It is not the ratios it is the drum and forks and selector and how gears are cut and fitted that make a smooth transmission....


I think you are on to the issue and I think this is where BMW made adjustments on the '17 MY. Also the amount/degree of undercutting of the gears dogs for a positive engagement on he next gear. Too little or none = missed shifts, and too much = a clunk into the next gear.

One thing that I noticed on my '99 RT it had an extremely long shift lever throw to get to the next gear. So much so, I rode that bike with steel toed work boots to be sure that I made the full travel to engage the next gear. That improved the shifts on that bike a lot, but you still need to have the Zen going to get smooth shifts all the time (ummm, ummm, see the gear-be the gear-see the gears mesh...haha).

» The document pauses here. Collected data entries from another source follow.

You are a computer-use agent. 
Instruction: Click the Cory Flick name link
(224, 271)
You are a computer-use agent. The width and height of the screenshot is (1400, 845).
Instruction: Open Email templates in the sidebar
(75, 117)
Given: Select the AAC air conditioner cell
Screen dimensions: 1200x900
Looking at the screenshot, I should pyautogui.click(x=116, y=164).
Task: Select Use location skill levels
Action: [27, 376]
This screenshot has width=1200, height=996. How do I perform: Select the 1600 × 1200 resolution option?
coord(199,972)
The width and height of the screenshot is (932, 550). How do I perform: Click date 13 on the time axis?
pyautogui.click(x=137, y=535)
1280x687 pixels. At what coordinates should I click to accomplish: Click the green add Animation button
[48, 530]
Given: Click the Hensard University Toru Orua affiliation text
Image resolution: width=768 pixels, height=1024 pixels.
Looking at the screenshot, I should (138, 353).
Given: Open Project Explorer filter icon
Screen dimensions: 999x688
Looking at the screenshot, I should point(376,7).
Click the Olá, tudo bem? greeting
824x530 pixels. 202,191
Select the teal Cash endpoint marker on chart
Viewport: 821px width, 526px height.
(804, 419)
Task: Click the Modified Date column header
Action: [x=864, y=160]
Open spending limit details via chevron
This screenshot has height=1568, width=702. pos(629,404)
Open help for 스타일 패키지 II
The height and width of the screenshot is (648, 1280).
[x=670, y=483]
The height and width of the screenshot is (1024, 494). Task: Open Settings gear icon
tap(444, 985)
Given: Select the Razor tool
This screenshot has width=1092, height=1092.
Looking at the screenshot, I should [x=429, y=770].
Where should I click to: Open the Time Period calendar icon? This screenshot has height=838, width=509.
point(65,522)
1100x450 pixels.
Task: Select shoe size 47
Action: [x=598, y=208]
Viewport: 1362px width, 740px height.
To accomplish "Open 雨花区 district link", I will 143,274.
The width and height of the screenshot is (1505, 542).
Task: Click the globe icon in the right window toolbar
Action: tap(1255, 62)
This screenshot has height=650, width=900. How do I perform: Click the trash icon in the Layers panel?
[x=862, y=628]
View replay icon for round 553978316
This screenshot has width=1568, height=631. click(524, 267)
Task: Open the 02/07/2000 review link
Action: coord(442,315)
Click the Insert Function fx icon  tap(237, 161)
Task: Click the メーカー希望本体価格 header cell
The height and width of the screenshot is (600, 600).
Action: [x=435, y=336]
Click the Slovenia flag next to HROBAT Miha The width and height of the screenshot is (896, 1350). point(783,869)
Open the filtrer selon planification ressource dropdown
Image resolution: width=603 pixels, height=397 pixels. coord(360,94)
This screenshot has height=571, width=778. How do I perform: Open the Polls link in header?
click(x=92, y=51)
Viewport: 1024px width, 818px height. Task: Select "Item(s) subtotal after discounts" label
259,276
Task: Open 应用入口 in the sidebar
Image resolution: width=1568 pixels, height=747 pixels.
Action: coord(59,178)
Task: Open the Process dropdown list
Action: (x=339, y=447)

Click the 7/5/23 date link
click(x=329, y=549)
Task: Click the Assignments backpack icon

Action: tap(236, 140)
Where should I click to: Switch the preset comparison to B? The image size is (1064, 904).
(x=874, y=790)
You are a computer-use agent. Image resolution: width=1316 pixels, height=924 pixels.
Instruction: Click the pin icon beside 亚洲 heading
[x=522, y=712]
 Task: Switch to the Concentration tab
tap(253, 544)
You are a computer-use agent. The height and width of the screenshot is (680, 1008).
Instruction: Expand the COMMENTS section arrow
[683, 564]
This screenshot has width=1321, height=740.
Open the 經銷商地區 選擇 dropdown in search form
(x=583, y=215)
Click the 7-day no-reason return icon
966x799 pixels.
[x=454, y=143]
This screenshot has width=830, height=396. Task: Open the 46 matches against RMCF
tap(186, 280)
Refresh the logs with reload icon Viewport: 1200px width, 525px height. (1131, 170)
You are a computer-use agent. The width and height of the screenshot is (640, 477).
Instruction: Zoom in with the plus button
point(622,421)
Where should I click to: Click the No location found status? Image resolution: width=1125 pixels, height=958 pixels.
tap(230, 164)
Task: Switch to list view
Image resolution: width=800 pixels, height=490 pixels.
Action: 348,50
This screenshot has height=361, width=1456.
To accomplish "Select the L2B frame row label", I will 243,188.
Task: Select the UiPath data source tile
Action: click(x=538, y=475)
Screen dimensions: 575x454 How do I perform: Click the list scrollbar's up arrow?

On my '15 RT the shift lever throw is very much reduced and the shifting is much easier and more positive, no more steel toe boot needed. No more Zen required, so it is very much improved. That said, the shift throw is still way more than any of the Japanese bike transmissions I have ridden going all the way back into the 80's. Maybe a revised shifter linkage to further shorten the throw would help the '14-'16s and maybe even the '17. The penalty would be more pressure to engage the next gear as you are loosing leverage.

Not sure I buy the argument that slick shifting is a killer variable for younger buyers. Styling, performance and price are much bigger drivers. I would buy an all things being equal the bike that shifts better would win, but that would be pretty nit-picky at that.


If the good old days were so damn good, why did we bother to invent modern times?

Most missed bike: Bultaco Sherpa T 326
#995476 - 08/26/17 09:25 PM Re: Shifting gears in the WB's [Re: bewareboy]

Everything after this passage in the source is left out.